Writing for the research firm’s Ideas Spotlight blog, Bridge suggests the service won’t be akin to HBO Go, the channel’s existing Internet offering only available to those with a subscription.

“There’s too much value included in that package, and I believe HBO will want to play nice with the cable providers and not get kicked out of current arrangements by tempting those currently with HBO subscriptions, albeit via 3rd parties, to switch,” he suggests.

“Instead, I would bet that it will be limited to what’s currently available on-demand via a cable subscription (current season and maybe previous season for shows, limited to seasonal windows) and a live-stream. And most likely not the full spectrum of HBO networks that a cable subscription provides, but just HBO live-stream,” he advises.

He also feels it won’t be ‘Netflix priced’. “This is HBO we are talking about, the network that charges $3.99 an episode on iTunes versus the regular $2.99. A premium brand, if not the premium brand, in US TV. You won’t be getting that for $8 a month. They have shareholders to answer to!” A “much more likely” price point of $14 is his suggestion.
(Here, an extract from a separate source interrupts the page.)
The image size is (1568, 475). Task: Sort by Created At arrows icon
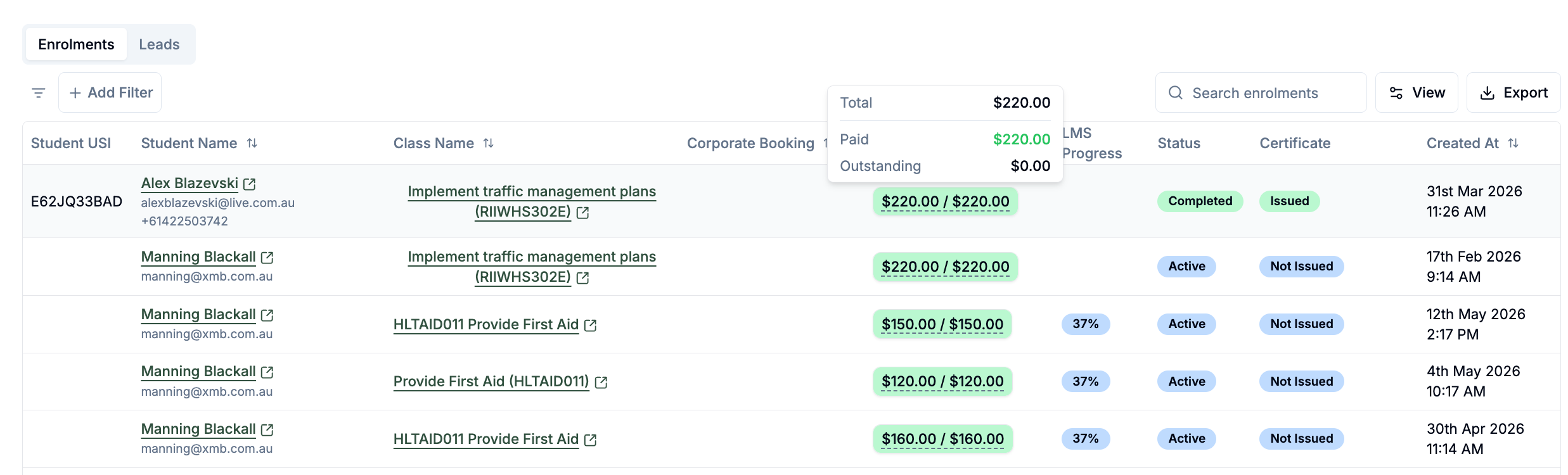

According to Bridge, Cord Cutters won’t flock to it. “Although ostensibly the target market for this new offering, I have doubts that many of this group will pick up HBO Lite for $14 or so when they could keep using their pal’s password to HBO Go, unless HBO Go is going to see password restrictions,” he feels.

“HBO Go is notoriously lax for being easy on password sharing. Recently, I even heard a co-worker saying that they share out ‘our friend’s dad’s password, but we tell people don’t look at any adult stuff because it belongs to an old man’” he observes. “HBO wouldn’t go to the trouble of launching a new product, one would surmise, unless they were serious about cutting off the free access/piracy of HBO Go. Once again, go back to the shareholders. They are most likely tired of being such generous individuals, and want their money. If you consider what is happening at the larger Time Warner organisation as a whole, with buyouts and lay-offs offered at Warner Bros and Turner, and Time being spun-off, profit maximisation is the new mantra,” he notes.

“It will begin the unbundling of the cable deal, but also show the true value of these networks. Those who believe they can cherry pick networks like FX, AMC, USA or Comedy Central for $1 each are in for a rude awakening. These networks will all look at what Netflix charges for a library of 1 or 2 new shows a month plus re-runs and think that, at the very minimum, they are worth the same. At the same time, this will also show the value of owning your content, and may ultimately lead to more production studios launching their own streaming services like Sony has with Crackle. Much like HBO led the TV Everywhere charge with HBO Go, they will once again change the landscape with this announcement,” he concludes.

HBO CEO Richard Plepler, in confirming the initiative during parent Time Warner’s investor conference on October 15, said the time had come to capitalise on the growth of video viewing over the web. “That is a large and growing opportunity that should no longer be left untapped. It is time to remove all barriers to those who want HBO,” he declared.

According to Pleper, the OTT service has the potential to produce hundreds of millions of dollars in additional revenue for HBO, along with international opportunities. “This will be transformative for our company,” he said, describing the initiative as “the most exciting inflection point in the history of HBO”.